DATA TO USE »

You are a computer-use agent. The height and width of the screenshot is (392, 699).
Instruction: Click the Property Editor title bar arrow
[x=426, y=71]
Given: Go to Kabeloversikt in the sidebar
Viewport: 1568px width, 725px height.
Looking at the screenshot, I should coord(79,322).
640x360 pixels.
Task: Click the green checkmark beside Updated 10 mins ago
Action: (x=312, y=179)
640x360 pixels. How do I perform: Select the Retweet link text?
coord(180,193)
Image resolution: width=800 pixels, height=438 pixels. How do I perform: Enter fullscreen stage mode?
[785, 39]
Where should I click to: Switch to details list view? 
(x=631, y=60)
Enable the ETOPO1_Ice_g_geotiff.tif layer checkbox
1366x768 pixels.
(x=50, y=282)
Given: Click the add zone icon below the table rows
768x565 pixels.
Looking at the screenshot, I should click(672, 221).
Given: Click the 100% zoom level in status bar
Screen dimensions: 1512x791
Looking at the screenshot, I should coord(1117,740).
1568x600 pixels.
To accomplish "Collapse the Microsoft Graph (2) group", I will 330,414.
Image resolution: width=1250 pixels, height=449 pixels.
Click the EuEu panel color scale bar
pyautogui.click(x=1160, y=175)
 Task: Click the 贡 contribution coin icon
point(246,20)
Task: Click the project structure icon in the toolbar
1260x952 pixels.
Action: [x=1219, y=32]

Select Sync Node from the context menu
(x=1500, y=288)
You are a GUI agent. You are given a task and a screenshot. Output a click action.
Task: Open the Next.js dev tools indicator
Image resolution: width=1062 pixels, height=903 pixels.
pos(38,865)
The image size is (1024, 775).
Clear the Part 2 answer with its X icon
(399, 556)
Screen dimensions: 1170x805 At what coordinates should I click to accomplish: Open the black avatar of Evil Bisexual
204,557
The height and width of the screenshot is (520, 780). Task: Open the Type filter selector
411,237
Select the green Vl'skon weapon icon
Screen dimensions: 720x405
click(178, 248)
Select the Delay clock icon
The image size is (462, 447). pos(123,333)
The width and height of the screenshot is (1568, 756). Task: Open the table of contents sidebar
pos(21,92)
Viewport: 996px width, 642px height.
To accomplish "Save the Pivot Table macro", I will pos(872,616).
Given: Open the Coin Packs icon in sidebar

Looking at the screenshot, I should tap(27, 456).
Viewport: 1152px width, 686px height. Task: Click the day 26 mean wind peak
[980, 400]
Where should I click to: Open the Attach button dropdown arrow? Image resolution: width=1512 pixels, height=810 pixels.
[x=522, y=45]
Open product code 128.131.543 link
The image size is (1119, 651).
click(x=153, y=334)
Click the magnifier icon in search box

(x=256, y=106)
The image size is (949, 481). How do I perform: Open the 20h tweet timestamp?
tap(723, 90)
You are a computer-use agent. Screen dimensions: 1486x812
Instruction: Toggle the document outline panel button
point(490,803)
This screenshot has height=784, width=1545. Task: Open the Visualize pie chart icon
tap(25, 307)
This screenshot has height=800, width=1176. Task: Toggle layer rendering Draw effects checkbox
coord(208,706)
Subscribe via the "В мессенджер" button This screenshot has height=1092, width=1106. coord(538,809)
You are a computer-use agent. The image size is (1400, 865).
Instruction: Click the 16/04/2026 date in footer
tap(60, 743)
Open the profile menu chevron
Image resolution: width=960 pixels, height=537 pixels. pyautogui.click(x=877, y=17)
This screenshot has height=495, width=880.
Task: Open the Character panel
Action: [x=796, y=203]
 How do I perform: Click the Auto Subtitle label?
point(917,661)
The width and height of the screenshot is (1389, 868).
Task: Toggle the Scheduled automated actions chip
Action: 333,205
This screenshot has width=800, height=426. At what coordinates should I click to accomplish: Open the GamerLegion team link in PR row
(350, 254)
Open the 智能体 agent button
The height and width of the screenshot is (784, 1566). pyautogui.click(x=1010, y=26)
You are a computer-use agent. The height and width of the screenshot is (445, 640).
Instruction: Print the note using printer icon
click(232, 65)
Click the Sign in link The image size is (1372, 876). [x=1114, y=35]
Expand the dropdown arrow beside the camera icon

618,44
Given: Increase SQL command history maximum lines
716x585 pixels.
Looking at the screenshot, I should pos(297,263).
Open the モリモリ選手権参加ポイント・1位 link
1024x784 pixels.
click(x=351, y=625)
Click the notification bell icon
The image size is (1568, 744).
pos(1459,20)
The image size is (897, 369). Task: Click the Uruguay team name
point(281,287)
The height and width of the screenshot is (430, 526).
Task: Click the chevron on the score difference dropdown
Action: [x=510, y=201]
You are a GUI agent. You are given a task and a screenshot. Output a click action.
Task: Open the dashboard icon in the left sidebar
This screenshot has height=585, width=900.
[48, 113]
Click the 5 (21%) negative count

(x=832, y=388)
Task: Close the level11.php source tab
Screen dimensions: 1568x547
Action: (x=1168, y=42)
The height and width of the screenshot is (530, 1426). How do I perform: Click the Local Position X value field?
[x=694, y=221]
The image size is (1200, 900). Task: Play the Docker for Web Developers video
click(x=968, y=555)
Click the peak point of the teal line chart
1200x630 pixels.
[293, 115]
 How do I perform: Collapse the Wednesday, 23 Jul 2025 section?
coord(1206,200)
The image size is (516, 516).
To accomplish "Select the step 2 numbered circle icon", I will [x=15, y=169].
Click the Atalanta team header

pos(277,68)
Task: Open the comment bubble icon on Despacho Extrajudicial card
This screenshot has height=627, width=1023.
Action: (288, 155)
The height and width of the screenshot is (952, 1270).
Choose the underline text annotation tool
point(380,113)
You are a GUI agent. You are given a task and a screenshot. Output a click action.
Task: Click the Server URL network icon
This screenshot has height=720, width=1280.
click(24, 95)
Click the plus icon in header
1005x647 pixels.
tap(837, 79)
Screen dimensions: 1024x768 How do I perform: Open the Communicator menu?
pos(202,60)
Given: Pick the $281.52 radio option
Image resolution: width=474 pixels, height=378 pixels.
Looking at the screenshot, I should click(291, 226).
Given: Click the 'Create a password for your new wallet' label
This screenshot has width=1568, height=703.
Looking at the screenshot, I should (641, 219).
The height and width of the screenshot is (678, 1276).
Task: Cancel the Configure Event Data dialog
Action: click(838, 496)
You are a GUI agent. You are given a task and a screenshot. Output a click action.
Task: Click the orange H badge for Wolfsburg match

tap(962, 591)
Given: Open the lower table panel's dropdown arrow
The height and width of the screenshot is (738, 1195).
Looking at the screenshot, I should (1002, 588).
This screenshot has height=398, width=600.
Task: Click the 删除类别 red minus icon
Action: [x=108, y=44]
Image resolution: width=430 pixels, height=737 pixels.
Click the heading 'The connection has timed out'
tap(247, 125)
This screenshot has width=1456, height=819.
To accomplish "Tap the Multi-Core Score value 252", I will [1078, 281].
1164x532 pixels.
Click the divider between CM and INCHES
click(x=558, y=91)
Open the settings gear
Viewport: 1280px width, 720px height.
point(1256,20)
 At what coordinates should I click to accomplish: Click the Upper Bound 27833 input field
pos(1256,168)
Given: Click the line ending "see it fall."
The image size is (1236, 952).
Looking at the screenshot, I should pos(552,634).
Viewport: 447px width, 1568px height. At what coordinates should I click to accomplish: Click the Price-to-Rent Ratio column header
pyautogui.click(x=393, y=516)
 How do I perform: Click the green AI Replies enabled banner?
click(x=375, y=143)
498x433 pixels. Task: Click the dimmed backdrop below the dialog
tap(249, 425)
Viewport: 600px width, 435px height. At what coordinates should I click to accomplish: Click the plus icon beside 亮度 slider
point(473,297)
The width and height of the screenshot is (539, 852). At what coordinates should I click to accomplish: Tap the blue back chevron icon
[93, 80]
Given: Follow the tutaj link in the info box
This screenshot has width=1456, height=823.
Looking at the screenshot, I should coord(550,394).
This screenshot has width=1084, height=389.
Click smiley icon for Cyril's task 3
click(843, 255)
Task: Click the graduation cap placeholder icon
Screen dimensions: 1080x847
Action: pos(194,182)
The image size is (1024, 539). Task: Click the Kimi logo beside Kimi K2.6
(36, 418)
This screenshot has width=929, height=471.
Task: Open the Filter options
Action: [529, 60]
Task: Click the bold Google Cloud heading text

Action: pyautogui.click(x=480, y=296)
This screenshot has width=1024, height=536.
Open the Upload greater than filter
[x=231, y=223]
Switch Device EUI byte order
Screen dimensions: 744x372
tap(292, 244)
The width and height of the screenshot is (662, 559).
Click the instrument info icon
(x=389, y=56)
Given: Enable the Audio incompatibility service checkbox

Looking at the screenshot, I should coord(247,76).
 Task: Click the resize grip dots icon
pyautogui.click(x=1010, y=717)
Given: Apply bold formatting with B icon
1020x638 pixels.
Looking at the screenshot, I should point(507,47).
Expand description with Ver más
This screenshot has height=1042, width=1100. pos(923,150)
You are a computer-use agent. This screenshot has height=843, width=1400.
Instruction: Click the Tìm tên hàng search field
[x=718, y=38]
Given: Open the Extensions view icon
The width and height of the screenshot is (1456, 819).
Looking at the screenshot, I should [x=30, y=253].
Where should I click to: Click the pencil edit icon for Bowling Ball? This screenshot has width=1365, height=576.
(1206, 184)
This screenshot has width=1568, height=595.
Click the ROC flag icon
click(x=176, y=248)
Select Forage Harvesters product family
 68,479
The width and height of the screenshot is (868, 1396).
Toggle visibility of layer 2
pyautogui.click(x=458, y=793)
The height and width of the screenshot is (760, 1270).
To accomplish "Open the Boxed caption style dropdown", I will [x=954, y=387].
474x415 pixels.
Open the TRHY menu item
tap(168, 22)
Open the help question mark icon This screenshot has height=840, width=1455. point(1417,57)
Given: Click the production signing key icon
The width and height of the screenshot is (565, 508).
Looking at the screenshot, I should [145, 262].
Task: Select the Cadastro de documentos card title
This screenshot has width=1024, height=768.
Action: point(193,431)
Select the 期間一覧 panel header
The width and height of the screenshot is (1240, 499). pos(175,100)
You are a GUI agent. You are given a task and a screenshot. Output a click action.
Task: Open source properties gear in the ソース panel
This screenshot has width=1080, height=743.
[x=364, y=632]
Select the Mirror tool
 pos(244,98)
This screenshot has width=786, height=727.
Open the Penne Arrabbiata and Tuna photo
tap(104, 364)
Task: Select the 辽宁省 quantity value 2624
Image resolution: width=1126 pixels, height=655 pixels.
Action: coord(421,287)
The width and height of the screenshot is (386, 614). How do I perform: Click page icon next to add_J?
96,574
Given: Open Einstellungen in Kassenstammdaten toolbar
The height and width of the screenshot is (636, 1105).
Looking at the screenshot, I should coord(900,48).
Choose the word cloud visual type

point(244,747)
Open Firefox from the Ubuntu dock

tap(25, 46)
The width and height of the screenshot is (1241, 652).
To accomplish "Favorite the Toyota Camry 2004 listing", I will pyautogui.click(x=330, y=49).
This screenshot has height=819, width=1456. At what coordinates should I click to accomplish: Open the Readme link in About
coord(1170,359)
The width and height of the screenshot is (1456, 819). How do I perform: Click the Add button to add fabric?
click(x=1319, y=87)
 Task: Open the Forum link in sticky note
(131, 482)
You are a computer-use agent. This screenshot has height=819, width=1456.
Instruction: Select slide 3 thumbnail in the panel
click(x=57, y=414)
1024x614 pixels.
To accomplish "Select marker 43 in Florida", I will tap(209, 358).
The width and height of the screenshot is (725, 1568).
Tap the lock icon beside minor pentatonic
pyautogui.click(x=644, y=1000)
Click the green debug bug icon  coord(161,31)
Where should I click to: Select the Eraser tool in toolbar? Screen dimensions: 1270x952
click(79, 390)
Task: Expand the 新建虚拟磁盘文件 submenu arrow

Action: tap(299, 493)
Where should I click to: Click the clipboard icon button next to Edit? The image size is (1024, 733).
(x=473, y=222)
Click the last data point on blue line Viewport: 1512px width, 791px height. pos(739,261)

PROBLEM DETAILS » Please convert the stretch of records from the line containing "How do I perform: Click the Auto" through the line containing "The height and width of the screenshot is (784, 1566)." into a Markdown table with a Row column for the row number and a Line column for the line itself, leaving out any blank lines.

THE SOLUTION »
| Row | Line |
|---|---|
| 1 |  How do I perform: Click the Auto Subtitle label? |
| 2 | point(917,661) |
| 3 | The width and height of the screenshot is (1389, 868). |
| 4 | Task: Toggle the Scheduled automated actions chip |
| 5 | Action: 333,205 |
| 6 | This screenshot has width=800, height=426. At what coordinates should I click to accomplish: Open the GamerLegion team link in PR row |
| 7 | (350, 254) |
| 8 | Open the 智能体 agent button |
| 9 | The height and width of the screenshot is (784, 1566). pyautogui.click(x=1010, y=26) |